STUDY TEXT:
====================

This note contains an overview of the fiscal and monetary policy responses over the past couple of months in response to the spread of COVID-19. We intend to update this report regularly as and when major policy responses are announced.

Apart from increased restrictions on the movement of people, global fiscal policy responses have focused on three areas: (1) increased healthcare spending targeting the containment and treatment of COVID-19, (2) liquidity measures targeting companies facing severe disruption and liquidity shortages, especially SMEs, and (3) support for affected workers to avoid employment and income losses.

As part of their liquidity support for firms, many countries have announced tax deferral and public guarantee programmes to ensure the availability of funding. Labour market measures have focused on subsidy schemes that compensate consumers for income losses due to reduced working hours or temporary layoffs, as well as extension of sick pay and unemployment benefits and deferral of income tax payments.

The size of the fiscal packages differs significantly across countries. However, many countries have announced packages amounting to at least 1% of GDP, while other countries have taken an 'open-ended' approach, where the size of the fiscal boost will directly depend on companies/consumers' take-up of the provided funds. 

According to EU finance ministers, liquidity and fiscal measures amounting to 10% and 1% of EU GDP, respectively, have already been pledged to support the EU economy (see table for details). In addition, automatic stabilisers such as unemployment benefit increases resulting from the drop in economic activity will give an additional boost of around 0.7% of GDP, according to our calculations. To compare, in 2009, Brussels and the EU states coordinated a EUR200bn (1.5% of EU GDP) fiscal spending package. While the package this time seems more modest, it is important to note that the spending will take place over a relatively short period of time (1-2 quarters), meaning the fiscal impact will be bigger than indicated in proportion to annual GDP.

====================

RECORDED INFORMATION:

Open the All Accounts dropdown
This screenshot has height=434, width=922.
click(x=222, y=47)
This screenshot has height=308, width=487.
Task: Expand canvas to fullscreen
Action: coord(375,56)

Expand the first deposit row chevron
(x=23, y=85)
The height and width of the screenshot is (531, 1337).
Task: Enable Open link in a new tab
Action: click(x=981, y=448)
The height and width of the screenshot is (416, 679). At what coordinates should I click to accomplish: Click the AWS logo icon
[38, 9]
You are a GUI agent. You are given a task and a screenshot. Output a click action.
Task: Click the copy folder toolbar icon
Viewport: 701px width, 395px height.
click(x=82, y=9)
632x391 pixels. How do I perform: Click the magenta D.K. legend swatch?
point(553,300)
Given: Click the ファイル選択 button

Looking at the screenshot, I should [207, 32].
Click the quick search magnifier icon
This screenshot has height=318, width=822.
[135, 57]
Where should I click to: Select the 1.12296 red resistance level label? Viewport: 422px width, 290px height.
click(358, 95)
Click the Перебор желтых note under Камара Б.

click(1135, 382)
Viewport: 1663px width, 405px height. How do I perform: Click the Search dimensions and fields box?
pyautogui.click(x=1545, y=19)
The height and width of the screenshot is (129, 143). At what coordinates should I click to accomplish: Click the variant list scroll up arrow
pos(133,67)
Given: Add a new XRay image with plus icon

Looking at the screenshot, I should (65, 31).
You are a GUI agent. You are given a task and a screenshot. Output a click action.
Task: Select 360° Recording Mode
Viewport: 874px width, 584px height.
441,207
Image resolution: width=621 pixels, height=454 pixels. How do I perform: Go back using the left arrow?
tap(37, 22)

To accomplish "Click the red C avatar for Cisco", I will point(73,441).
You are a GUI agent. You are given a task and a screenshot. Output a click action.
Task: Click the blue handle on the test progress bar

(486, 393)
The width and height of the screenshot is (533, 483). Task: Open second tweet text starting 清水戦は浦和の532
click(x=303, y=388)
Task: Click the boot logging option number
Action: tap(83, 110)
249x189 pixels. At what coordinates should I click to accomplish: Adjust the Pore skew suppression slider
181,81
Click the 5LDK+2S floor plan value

====================

PROMPT 1: In the note on COVID-19 policy responses, how large was the fiscal spending package that Brussels and the EU states coordinated in 2009?
PROMPT 2: Continue the note on COVID-19 policy responses, starting after its last sentence.

YOUR RESPONSE 1: It was EUR200bn, or 1.5% of EU GDP.

YOUR RESPONSE 2:
The EU Commission has already pledged budget rule flexibility to accommodate countries' fiscal effort. A more active role by the ESM in the fight to alleviate the economic and financial repercussions from the coronavirus could be a next step, in our view (i.e. through precautionary credit lines or other, cheaper and more flexible emergency assistance lending schemes similar to the IMF's rapid credit facility) - but currently discussions remain at an early stage.

Global central banks have also stepped up their support. The central banks have mainly operated via interest rate cuts, QE and liquidity injections. Most notable has been the Fed's response, as it has cut interest rates by 150bp and made additional QE purchases and liquidity provisions. Also, the G6 central banks have established a USD swap line.

Central banks with less policy space or otherwise in an easing stance have also eased, albeit less through interest rates and more focused on cheap funding for banks and QE purchases.